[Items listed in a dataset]
------------------------------------------------------------------------
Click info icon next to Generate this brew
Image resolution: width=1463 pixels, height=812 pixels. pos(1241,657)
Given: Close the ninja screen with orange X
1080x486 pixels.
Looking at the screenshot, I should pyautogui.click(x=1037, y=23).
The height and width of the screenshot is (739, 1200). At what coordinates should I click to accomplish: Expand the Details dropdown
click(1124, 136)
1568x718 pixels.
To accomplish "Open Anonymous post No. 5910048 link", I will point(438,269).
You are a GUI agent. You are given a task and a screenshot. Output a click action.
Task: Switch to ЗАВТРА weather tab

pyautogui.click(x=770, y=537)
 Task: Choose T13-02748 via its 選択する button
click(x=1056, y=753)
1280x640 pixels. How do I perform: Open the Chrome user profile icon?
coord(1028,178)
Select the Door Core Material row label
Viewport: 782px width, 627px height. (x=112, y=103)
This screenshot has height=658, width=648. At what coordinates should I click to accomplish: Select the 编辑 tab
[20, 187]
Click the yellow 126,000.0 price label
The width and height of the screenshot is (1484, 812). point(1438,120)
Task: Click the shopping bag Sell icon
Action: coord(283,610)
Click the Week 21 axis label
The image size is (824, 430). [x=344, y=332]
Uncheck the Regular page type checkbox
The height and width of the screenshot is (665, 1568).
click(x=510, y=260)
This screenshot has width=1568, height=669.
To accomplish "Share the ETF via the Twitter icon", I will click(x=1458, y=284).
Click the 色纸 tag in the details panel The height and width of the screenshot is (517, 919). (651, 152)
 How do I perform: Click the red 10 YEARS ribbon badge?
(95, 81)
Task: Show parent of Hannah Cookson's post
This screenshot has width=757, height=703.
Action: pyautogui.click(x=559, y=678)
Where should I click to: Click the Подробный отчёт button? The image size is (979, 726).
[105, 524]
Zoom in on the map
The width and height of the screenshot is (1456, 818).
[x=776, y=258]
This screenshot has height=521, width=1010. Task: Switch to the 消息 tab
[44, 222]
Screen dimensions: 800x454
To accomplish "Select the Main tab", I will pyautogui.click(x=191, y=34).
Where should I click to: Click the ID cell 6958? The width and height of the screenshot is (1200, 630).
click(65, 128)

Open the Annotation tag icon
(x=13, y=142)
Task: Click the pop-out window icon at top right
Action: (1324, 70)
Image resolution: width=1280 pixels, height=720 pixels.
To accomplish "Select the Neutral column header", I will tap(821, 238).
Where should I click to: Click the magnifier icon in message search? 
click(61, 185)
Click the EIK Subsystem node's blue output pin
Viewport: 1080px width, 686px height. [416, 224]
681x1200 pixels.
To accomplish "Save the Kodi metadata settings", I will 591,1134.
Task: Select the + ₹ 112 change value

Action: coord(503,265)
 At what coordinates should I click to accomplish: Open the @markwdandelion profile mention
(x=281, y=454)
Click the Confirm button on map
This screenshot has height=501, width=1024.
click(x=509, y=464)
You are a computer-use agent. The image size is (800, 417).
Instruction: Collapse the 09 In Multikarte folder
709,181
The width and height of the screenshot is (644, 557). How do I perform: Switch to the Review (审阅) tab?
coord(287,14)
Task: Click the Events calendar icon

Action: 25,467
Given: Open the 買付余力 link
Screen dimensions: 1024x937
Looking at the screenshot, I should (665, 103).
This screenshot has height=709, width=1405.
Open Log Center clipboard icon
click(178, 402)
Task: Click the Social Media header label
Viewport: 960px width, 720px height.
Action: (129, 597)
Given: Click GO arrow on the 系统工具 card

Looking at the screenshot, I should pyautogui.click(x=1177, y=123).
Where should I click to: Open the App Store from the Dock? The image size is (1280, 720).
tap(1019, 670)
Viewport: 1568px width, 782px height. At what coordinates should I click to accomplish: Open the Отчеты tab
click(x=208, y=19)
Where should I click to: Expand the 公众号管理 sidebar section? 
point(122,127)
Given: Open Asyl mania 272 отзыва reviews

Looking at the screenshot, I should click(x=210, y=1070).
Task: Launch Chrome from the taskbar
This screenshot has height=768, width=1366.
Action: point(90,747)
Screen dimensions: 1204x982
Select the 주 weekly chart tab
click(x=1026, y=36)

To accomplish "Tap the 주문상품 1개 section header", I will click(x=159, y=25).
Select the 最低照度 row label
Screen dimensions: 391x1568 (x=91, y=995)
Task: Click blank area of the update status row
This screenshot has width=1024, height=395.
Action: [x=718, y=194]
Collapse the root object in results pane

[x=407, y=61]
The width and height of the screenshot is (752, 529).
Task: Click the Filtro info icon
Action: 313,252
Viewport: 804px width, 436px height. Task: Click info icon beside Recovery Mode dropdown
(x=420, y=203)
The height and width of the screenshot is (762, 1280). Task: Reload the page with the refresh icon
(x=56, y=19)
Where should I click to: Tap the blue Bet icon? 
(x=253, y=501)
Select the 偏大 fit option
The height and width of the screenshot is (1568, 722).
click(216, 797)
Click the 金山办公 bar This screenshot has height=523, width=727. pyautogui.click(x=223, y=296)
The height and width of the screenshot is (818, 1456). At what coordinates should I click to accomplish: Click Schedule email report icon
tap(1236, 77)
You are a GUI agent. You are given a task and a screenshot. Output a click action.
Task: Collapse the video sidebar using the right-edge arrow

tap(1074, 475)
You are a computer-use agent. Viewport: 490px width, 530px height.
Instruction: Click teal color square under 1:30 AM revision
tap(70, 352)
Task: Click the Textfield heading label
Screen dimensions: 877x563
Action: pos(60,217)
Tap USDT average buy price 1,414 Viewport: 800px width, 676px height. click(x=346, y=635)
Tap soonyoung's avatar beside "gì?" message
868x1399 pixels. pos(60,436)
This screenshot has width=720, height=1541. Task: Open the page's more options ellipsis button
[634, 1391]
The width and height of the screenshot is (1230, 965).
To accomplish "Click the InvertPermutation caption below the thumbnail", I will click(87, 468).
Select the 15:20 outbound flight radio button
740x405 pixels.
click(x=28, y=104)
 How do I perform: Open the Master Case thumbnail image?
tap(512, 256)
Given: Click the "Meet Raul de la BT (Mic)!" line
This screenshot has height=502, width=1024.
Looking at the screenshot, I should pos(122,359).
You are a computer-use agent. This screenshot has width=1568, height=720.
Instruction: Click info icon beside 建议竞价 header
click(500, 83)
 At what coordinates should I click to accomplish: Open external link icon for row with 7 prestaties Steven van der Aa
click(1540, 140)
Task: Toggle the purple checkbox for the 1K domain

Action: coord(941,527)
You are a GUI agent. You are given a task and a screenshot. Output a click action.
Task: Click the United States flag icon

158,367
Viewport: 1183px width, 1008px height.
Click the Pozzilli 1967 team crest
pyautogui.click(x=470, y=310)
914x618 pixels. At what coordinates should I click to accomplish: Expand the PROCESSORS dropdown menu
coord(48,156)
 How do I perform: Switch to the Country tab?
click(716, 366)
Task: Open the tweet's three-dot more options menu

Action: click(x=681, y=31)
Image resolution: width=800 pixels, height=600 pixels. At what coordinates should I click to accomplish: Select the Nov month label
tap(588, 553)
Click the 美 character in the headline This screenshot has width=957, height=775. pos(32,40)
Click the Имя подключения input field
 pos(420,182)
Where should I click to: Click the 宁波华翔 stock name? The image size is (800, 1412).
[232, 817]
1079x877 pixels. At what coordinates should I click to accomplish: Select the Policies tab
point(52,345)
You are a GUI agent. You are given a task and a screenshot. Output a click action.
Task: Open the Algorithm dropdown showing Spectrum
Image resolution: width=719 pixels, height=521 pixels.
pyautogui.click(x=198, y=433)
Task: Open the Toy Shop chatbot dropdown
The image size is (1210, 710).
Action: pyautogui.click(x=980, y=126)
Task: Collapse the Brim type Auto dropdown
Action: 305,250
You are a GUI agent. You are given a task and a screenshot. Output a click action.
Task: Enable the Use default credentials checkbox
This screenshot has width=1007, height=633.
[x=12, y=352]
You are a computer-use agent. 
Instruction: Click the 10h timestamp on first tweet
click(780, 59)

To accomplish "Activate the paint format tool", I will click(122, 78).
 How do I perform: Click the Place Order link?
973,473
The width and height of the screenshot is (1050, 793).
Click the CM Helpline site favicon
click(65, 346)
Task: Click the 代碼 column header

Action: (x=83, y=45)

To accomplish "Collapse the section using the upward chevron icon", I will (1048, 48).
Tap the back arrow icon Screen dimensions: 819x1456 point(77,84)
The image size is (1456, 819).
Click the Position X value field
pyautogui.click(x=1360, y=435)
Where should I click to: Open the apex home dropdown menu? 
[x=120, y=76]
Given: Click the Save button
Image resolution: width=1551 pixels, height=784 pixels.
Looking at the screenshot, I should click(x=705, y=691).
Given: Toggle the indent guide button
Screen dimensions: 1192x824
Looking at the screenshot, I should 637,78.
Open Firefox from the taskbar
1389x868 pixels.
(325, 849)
------------------------------------------------------------------------
Filter by the word "taskbar": copy every line of the data that holds it.

Task: Launch Chrome from the taskbar
Open Firefox from the taskbar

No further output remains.